BBC: Obama mocks Republican letter to Iran over nuclear talks
US President Barack Obama has criticised a letter from Republican senators to Iran, accusing them of "interfering" in ongoing nuclear talks.
He said the 47 senators made an "unusual coalition" with Iran's hard-line religious leaders.
The letter reminds Iran that any deal is just an executive agreement unless it gets congressional approval.
Talks on Iran's nuclear programme are at a critical stage, with an outline agreement due on 31 March.
WNU Editor: The U.S. media is on board with the White House in criticizing this open letter from the U.S. Republicans to the Iranian leadership (see above video).
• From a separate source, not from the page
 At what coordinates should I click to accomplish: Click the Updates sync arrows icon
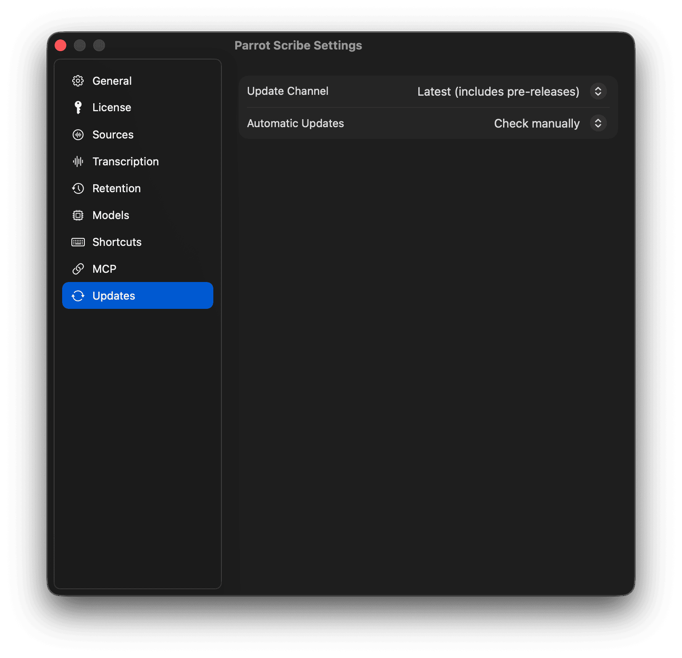[x=78, y=295]
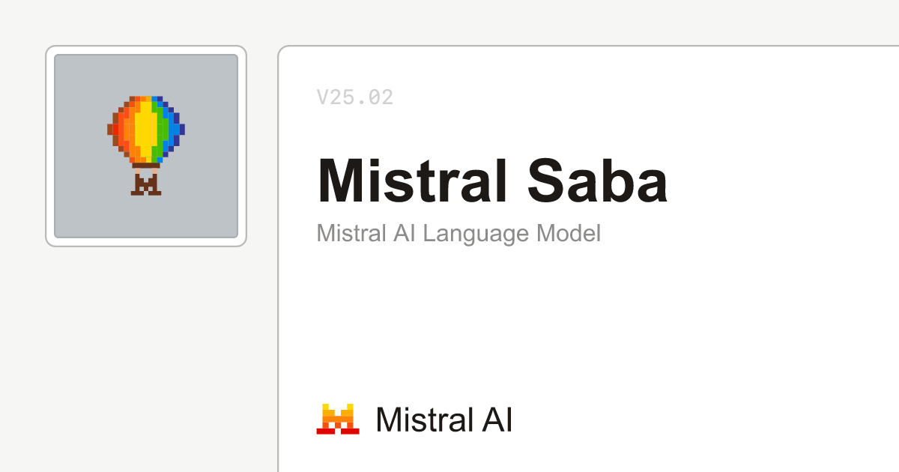
Task: Click the balloon's brown basket
Action: tap(146, 184)
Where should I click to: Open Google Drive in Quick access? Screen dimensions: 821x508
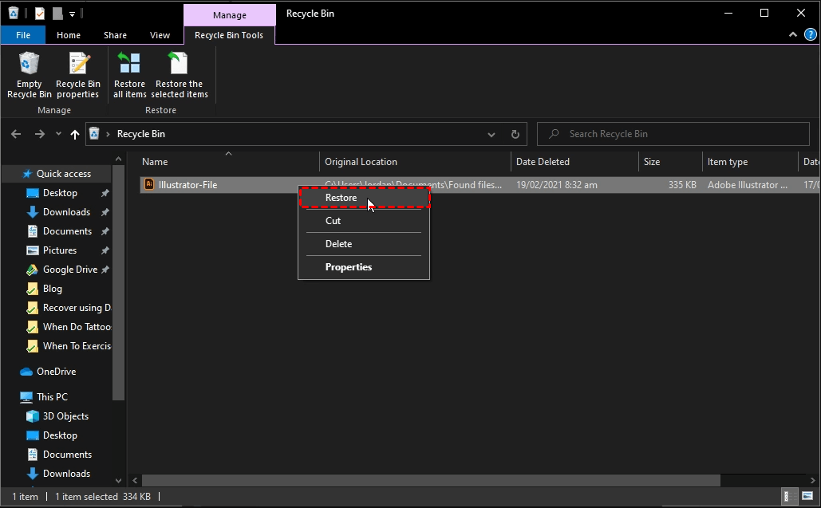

What's my take .... as an outside observer, I find it interesting that President Obama and the Democrat party (coupled with much of the U.S. main stream media) appear to be more worked up, agitated, and angry at the Republican Party than at Iran.
More News On White House And Democrat Reaction To The U.S. Senate Republican Letter To The Iranian Leadership
Republicans Draw White House Ire for Warning to Iran -- Time
Obama, Iranian official slam GOP letter on deal -- CNN
President Obama Angry with Senate GOP Over Letter to Iran, Claims It Undermines Negotiation Talks -- IJReview
Obama: Some Republicans making "common cause" with Iran -- EFE
Joe Biden: GOP senators’ Iran letter ‘offends me’ -- MSNBC
Joe Biden: Republicans letter on Iran sends 'dangerous signal' to friends -- The Telegraph
Text of Joe Biden’s Statement on Senators’ Letter to Iran’s Leaders -- WSJ
GOP senators send letter to Iran in attempt to undermine nuclear deal; Biden calls it ‘false’ and ‘dangerous’ -- PBS/AP
1 comment:
Here's my issue with what they did.
First of all, coupled with the Netanyahu speech, they have repeatedly and deliberately undercut the President's efforts. This is contrary to the concept of the President as Chief of State and Head of Government. It also seriously undercuts the concept of strategic ambiguity.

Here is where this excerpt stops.